All good ideas often get sidetracked by stupid user decisions.

Traffic in Hanoi is unique.  For a taste, I could use the iPhone to record video.  Yeah, that's right.  I thought I was going to string together some video and just upload.  Well, that sort of got undermined.  As I was deleting some bad shots on the iPhone 4, I somehow managed to delete almost a days worth of photographs out of the phone.  They are gone.  This includes a pretty good set of video clips I had of Hanoi traffic.  Darn.

I had originally composed a video of the traffic in the Old Quarter of Hanoi using iMovie.  Actually, it looked pretty good, and I was quite pleased with myself.  But then, it is now gone including a number of pretty nice artsy shots I took.

Well, I've installed Photector on the iPhone now, so I don't screw it up again.  Of course, you have to have a jailbroken phone to do this.


Vietnamese Food, Lake View in Hanoi

After I settled in, I had dinner with my friends in Hanoi.  I had to drop off a load of stuff that I was bringing to them from the US.  One thing about the amount of stuff was that it forced me to pack more efficiently.  I've pretty much gotten to the point where I could pull off a one bag trip, but because I am carrying liquids, the carry on option was null and void.  It's amazing what you can pack in a 25 inch bag.

I took a taxi ride to the restaurant.  One of the interesting set ups is how the architecture is governed.   They asked what I would like to order.  Japanese OK?  I said, Hanoi food.  So I got Hanoi food.  This is a sample.  It's not like Thai food in which the heat level can be volcanic.


The way things appear to go is that with many big meals, they have some libations.  Usually, they cheer every once and a while, but they don't really pound the suds down.  Each meal seems to be accompanied by some sort of drink whether or not it is coffee or beer or whatever they decide to toast.


Restaurants can literally open up anywhere.  For example, in the Old Quarter, you often find Pho stands in the narrow alleyways of the city.  This place always seemed to be crowded.


There are incredible views.  I went to this coffee place next to the Hoan Kiem Lake.  Supposedly this lake has some turtles which apparently are considered to be sacred in Vietnamese culture.  

Hanoi, it's been a long time.

Hanoi.  I'm back in this town, on the same street, and actually in the same hotel room that I had booked last time I was here.  This time, I'm pretty much going local.  No tourism guide hitch for me.  I'm going native, or actually I'm going to be escorted by Hanoi friends.

I was met at the airport by my friend, Bich.  When it was time to get over to the Hanoi Boutique Hotel 1, well, let's just say it was a roundabout trip.  Being pretty much lost in terms of the Vietnamese language, I could tell that Bich was sort of irritated with the taxi driver.  She told me later that the driver was taking us the long way around to the Old Hanoi quarter.  What I did get was a good 101 picture of Hanoi traffic.  At first, it is sort of amazing that anyone would want to drive.

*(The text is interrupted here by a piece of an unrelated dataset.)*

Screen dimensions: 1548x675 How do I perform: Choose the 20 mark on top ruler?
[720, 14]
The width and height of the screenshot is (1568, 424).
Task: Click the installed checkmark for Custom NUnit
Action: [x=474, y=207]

1.  Bigger the vehicle, the better the right of way.
2.  Pedestrians beware.  Walk steady.  The bikes will go around you.
3.  It's chaotic, but apparently everyone sort of rides within certain understood rules.


As you can tell, there are more motorbikes than necessarily cars.  This is what differentiates Hanoi from Bangkok.  The one thing that I did observe is that it is still possible to go to more than one place in Hanoi.  It's almost impossible in Bangkok with terminal gridlock in the heart of the city.  


Occassionally, you will see merchants literally carrying their wares on the top of their heads.  In Vietnam, it seems that there is no license fee issue.  Want to start a business?  Put something together off the top of your head and go for it.